[Material to process — start]

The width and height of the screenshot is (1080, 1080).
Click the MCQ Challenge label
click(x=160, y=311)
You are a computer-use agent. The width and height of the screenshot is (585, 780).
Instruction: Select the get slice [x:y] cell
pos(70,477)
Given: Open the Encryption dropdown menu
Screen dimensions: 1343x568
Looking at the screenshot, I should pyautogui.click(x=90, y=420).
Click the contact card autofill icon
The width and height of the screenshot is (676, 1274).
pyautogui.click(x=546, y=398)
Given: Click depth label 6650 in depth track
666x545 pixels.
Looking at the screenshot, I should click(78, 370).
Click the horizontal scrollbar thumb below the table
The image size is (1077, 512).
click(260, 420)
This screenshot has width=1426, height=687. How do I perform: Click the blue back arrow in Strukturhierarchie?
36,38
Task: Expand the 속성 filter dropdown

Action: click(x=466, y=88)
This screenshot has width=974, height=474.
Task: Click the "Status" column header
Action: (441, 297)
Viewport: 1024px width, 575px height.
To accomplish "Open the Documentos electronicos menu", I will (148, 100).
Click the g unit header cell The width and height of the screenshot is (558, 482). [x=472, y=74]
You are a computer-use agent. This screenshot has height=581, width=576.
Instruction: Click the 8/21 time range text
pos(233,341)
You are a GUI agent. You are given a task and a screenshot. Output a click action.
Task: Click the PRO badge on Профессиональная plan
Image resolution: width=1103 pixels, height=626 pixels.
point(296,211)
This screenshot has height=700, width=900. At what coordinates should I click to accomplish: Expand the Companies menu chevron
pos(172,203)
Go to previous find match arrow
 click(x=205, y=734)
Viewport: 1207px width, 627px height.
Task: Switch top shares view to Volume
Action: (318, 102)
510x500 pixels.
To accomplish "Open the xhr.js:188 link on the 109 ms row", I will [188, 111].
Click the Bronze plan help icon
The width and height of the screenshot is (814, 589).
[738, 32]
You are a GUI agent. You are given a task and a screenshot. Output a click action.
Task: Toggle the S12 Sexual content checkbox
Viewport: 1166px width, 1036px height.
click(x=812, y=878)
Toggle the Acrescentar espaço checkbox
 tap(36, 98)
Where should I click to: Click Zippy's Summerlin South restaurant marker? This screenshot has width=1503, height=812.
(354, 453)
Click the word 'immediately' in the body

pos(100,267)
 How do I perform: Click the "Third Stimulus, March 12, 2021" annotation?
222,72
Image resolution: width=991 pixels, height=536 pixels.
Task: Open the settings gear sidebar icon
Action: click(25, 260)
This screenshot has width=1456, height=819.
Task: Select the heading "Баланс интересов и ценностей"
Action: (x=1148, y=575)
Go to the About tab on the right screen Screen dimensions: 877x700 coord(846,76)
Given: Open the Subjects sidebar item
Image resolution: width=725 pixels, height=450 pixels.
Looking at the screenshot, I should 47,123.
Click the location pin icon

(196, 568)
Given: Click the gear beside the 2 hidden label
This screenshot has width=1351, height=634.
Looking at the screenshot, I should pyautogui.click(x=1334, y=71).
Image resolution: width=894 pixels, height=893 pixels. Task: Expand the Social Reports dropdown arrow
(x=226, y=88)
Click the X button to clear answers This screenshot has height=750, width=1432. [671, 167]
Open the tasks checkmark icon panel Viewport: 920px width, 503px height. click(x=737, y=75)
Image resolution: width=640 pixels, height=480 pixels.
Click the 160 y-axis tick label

[Material to process — finish]

How many lines above include the word "computer"? Answer with the number alone.

● Output below
2